EATING EACH OTHER: Russian Soldiers Accused of Cannibalism as Supply Lines Collapse in Ukraine

People stand outside a Baptist church damaged by a Russian guided aerial bomb, in Zaporizhzhia, Ukraine, Thursday, April 16, 2026. (AP Photo/Kateryna Klochko)

Ukrainian military intelligence has accused a handful of Russian soldiers of resorting to cannibalism during the harsh winter, citing intercepts of officer communications and photographic evidence showing at least five alleged instances of infantrymen consuming the remains of fallen comrades.

The allegations emerge from Ukrainian cybersecurity specialists who recovered audio messages and photographs on Telegram while monitoring Russian military communications. The Sunday Times reviewed the materials, which Ukrainian intelligence claims document extreme cases of starvation along the front lines in eastern Ukraine.

In one documented case from November 2025, a soldier with the call sign Khromoy allegedly killed two comrades near Myrnohrad in Donetsk and attempted to cannibalize one of them. In audio messages reviewed by The Sunday Times, an unnamed officer reported to his deputy commander that Khromoy had “cut off a leg” and was using a meat grinder to prepare the flesh for consumption. When two soldiers were sent to investigate his whereabouts, Khromoy opened fire. He was subsequently killed.

The officer’s response to his superior captured the desperation: “All the guys are skinny.

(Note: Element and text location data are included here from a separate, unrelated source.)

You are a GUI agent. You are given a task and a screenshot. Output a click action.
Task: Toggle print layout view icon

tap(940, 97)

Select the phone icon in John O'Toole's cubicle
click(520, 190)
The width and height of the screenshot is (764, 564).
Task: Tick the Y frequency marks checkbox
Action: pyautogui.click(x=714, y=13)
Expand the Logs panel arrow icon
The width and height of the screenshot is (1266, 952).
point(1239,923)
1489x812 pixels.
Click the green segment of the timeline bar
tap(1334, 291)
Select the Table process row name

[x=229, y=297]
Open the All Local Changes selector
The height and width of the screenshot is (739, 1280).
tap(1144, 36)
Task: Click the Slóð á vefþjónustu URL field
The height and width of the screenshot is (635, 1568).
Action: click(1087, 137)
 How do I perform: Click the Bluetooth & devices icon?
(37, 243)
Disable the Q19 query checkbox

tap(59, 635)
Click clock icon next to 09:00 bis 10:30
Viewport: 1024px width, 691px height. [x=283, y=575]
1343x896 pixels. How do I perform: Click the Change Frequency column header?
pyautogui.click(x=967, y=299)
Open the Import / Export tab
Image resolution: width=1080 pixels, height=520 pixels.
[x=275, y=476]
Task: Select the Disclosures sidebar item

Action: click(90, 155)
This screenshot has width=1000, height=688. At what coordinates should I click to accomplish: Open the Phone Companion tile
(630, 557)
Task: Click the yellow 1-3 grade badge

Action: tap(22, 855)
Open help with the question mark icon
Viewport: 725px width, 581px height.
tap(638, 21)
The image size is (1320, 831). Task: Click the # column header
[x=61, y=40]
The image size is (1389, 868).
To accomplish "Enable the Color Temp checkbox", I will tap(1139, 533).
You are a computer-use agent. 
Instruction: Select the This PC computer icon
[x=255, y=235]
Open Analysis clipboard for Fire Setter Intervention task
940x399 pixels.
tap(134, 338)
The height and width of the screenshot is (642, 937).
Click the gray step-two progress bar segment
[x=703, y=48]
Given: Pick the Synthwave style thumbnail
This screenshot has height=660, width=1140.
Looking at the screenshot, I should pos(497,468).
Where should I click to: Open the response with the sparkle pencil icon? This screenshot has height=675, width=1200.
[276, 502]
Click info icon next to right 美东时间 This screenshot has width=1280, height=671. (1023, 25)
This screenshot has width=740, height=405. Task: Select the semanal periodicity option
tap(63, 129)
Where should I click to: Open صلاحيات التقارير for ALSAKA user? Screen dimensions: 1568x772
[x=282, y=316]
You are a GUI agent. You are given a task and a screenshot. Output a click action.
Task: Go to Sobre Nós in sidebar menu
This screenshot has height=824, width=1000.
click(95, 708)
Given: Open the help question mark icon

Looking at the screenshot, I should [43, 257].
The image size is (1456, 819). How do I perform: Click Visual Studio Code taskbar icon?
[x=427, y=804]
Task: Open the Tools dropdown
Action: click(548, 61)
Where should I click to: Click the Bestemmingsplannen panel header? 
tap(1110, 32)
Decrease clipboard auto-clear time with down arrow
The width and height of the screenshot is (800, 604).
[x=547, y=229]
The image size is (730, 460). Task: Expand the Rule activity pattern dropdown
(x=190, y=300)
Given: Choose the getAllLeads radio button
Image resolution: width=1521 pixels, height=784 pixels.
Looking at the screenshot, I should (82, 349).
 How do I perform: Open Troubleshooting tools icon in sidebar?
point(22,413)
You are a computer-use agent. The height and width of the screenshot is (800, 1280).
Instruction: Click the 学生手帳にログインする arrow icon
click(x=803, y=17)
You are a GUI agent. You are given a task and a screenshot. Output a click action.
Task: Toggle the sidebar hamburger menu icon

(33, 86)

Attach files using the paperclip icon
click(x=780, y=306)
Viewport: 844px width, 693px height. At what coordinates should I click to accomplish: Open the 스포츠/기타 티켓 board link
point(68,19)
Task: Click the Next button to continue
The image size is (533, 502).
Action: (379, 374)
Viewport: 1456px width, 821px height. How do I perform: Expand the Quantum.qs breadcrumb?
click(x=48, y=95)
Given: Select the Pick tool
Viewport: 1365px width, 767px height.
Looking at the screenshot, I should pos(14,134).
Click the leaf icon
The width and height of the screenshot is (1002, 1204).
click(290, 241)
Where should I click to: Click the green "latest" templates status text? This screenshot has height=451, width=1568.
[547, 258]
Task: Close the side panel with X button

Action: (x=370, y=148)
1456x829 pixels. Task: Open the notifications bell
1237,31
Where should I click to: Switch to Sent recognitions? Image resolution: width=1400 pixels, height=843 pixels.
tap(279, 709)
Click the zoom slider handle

Everyone is on starvation rations.” When asked whether troops were being fed, the commander replied: “Ours will also soon start eating each other.”

The intercepts show at least three other conversations referencing cannibalism. In one April exchange, a soldier with the call sign Most complained of sharing a dugout with a comrade “who ate a corpse, human meat.” In another, a unit commander in Donetsk responded to accusations of cannibalism by sarcastically offering: “If you had said something, I would have given you a direction on where to go, where to get meat.”

The Russian Embassy in London dismissed the allegations as propaganda, saying they were “fabrications supplied by Ukrainian military intelligence.”

Historians note that cannibalism during wartime typically emerges only under conditions of extreme famine. During the Nazi blockade of Leningrad in World War II, police arrested as many as 2,000 people for consuming human flesh over a nearly 900-day siege.

The current allegations coincide with documented reports of severe logistical failures in the Russian military. Russian troops have complained of receiving expired rations — some dating to 2002 — and of being left without provisions for weeks. Captured Russian soldiers increasingly report starvation, with Ukraine’s “I Want To Live” surrender program recording 10,000 Russian defectors last year, many citing inadequate supplies.

Russia has expanded its military presence in Ukraine to approximately 710,000 soldiers by late 2025, up from 600,000 at the start of the year. Military analysts say the massive expansion of ground forces requires proportional increases in food and supplies — a challenge made acute by the particularly harsh winter and Ukrainian attacks on Russian logistics networks.

“Sustained offensive operations require a constant flow of supplies to the front line,” said Vikram Mittal, a U.S. military analyst. “The extreme weather will have placed strain on transportation networks and troop sustainment.”

Bradley Martin, a former U.S. naval captain and senior fellow at the Rand Corporation, said reports of poor supply provision to Russian infantry are credible, though he cautioned that Ukrainian intercepts require careful scrutiny. “The concept that logistics support for the Russian army is poor is wholly credible. Troop support is not a major priority of the Russian army,” Martin said.

Ukrainian military officials have noted the irony of the allegations: Russia is an agricultural nation with food supplies and easy drone access to the front lines. The cause of the shortages, they suggest, lies not in scarcity but in systemic failure and the deprioritization of soldier welfare within Russia’s military command structure.